Nordstrom family members are close to choosing private equity firm Leonard Green & Partners to help fund a buyout of the eponymous department store, people familiar with the matter said Tuesday to CNBC.
Leonard Green would provide the Nordstrom family members with roughly $1 billion in equity to help fund the deal, the sources said.
The family group, which owns 31.2 percent of the 116-year-old retailer, said in June it was looking to take Nordstrom private.
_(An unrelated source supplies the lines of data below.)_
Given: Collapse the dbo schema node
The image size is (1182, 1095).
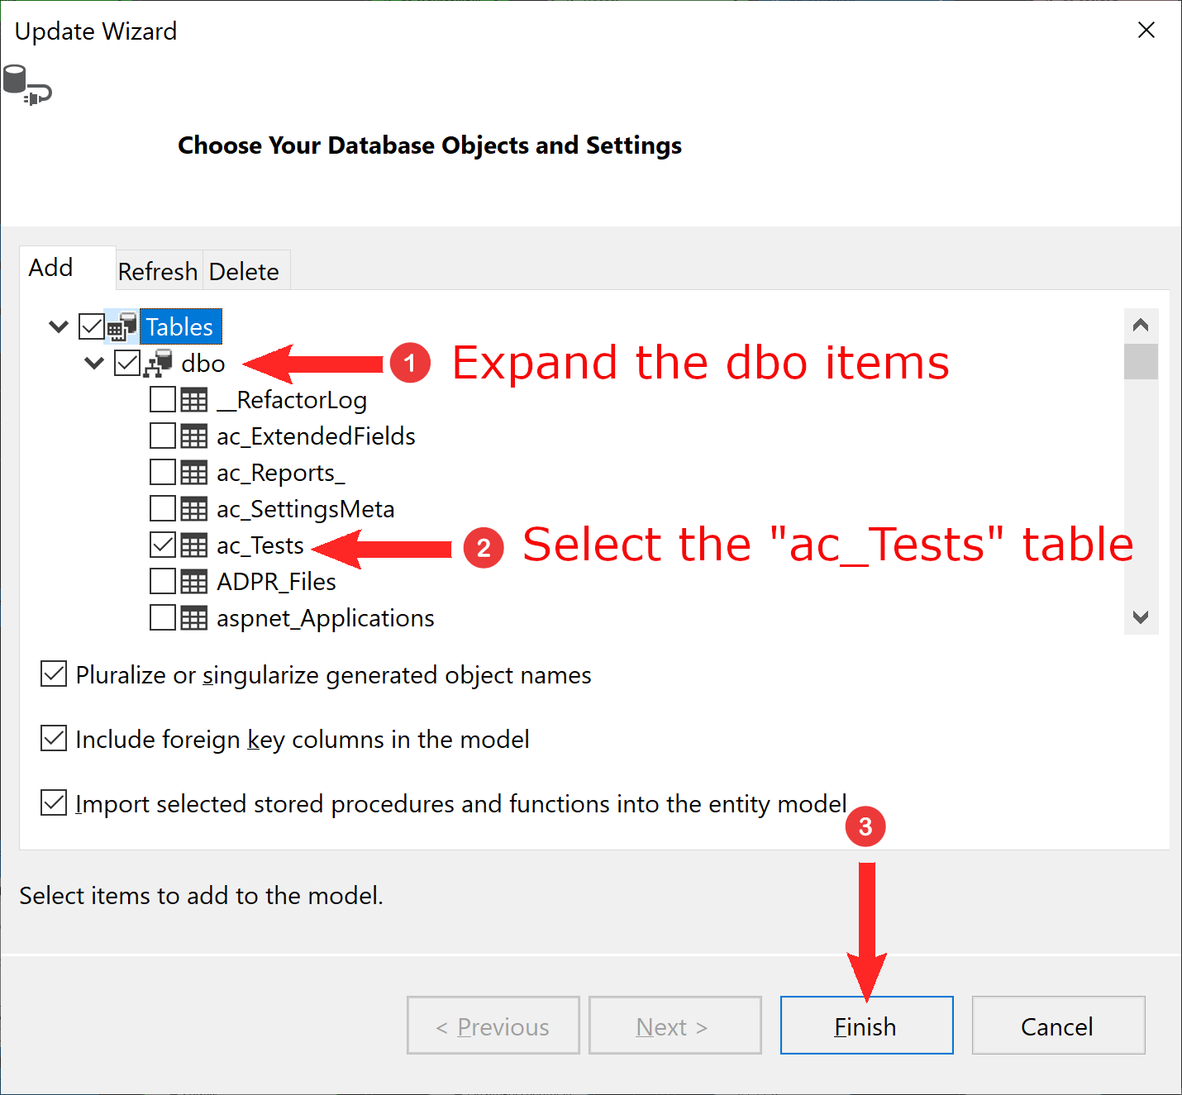Looking at the screenshot, I should pyautogui.click(x=94, y=363).
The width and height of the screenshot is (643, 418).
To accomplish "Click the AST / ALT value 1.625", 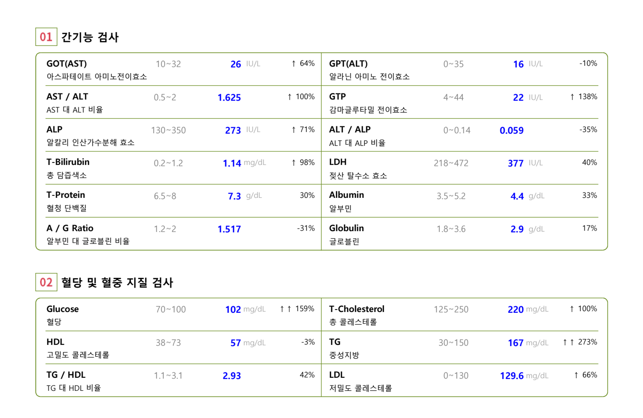I will 229,97.
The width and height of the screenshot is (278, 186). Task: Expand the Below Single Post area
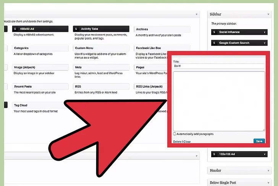[270, 183]
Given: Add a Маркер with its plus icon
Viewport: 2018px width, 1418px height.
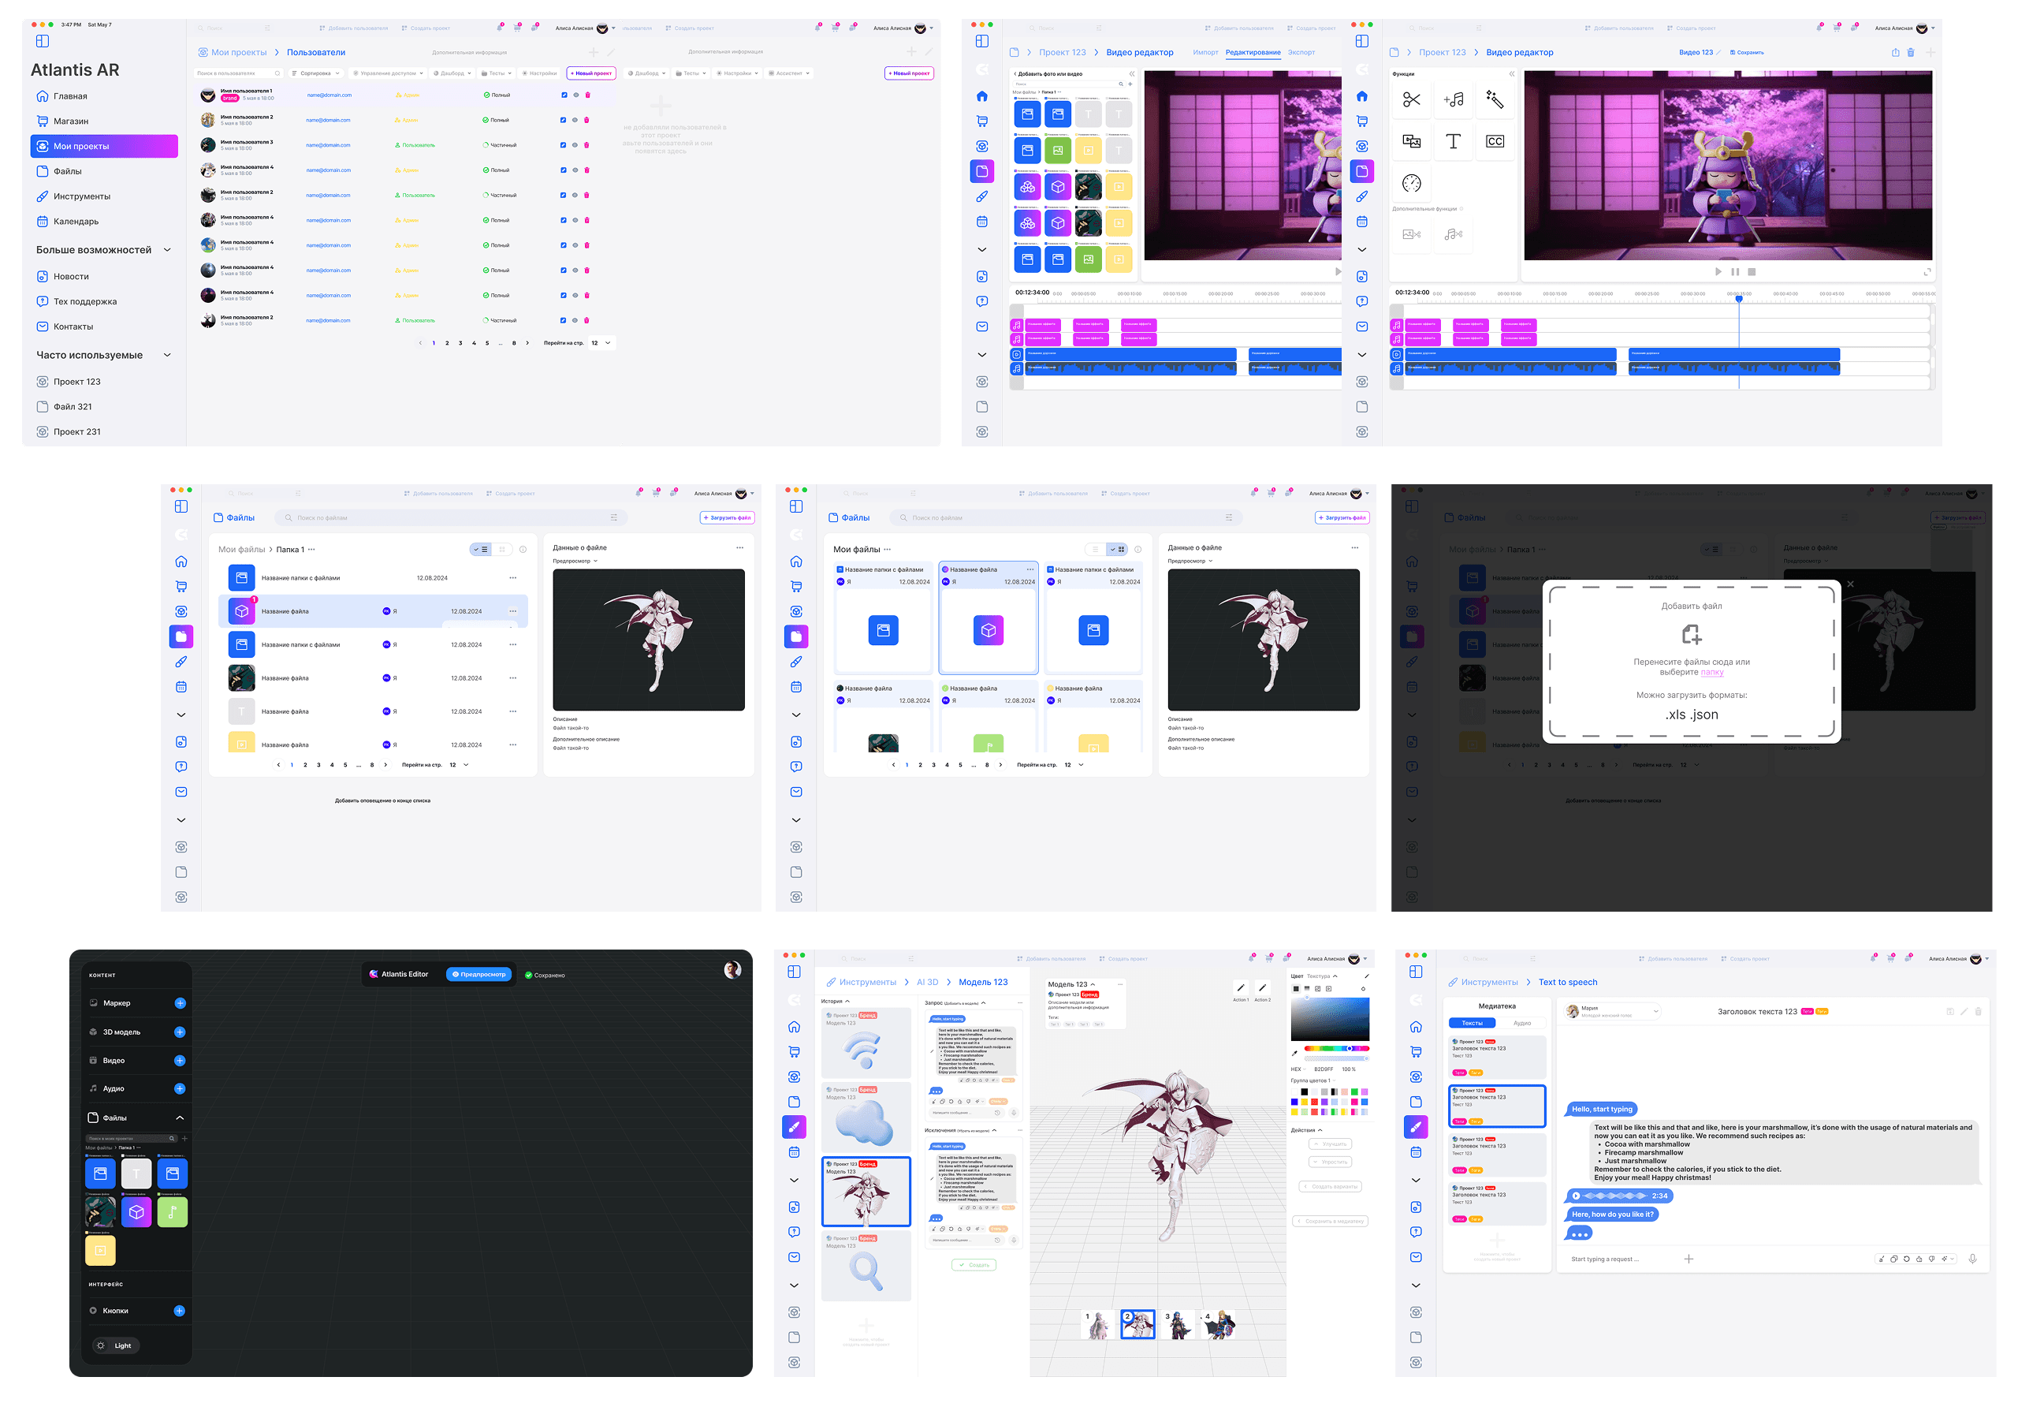Looking at the screenshot, I should point(180,1003).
It has since been looking for a private equity partner to help support the deal and also held talks with KKR and Apollo.
The deal between Nordstrom and Leonard Green has not been finalized and other parties could make a move to disrupt the talks.
The family group is already talking to banks about raising between $7 billion and $8 billion in debt to finance the deal, and is hoping to submit a formal bid in the next couple of weeks, the sources said. Nordstrom has appointed an independent special committee to evaluate the offer.
Leonard Green has worked with Nordstrom before. The Los Angeles-based private equity firm has a stake in the British fast-fashion line Topshop, which has a partnership with the Seattle-based department store.
KKR and Apollo declined to comment. Nordstrom and Leonard Green didn't immediately respond to a request for comment.
The Nordstrom family is hoping that as a private company, Nordstrom will be able to make investments that help it adapt to the changing retail landscape without worrying about short-term shareholder reaction.
On Monday, Nordstrom announced it will roll out stores without merchandise, similar to concepts offered by e-retailers such as Bonobos and Warby Parker. Its stock slid as much as 5.4 percent to $43.59 on the news.
Other long-term initiatives for Nordstrom include investing in e-commerce, closing underperforming stores and investing in top locations, and expanding its successful discount shopping chain, Nordstrom Rack, according to a source familiar with the situation.
Still, a leveraged buyout of a department store is challenging in 2017. Several private equity backed-retailers have buckled under the weight of large debt loads that have hampered their ability to invest in e-commerce and adapt to the rapidly changing retail industry. Private equity-backed Payless ShoeSource and Gymboree filed for bankruptcy earlier this year, while Neiman Marcus is currently working with restructuring advisors.
Still, with the Nordstrom family likely to maintain control over the department store's operations, the potential take-private follows a different template than many of its peers.
Nordstrom has long been viewed as the jewel of the department store industry, with an affordable high-end price point that puts it between midtier Macy's and exclusive Neiman Marcus.
The company was quick to spot shoppers shifting to off-price retailers like TJ Maxx and Marshall's and put its efforts behind Nordstrom Rack, its own take on the category. Its investment into e-commerce helped it buck the industry trend last quarter of same-store sales declines.
Still, like all of its peers, it has seen its stock fall this year as investors question whether department stores can compete as shopping habits change.
Nordstrom operates 356 stores, including 121 full-line stores in the United States, Canada and Puerto Rico. Out of those, 221 are Nordstrom Rack stores.
Its Seattle flagship location, modeled after famous European department stores, has restaurants, bars and pop-up shops. Nordstrom is also working on a flagship location at 217 West 57th St., near Manhattan's Central Park.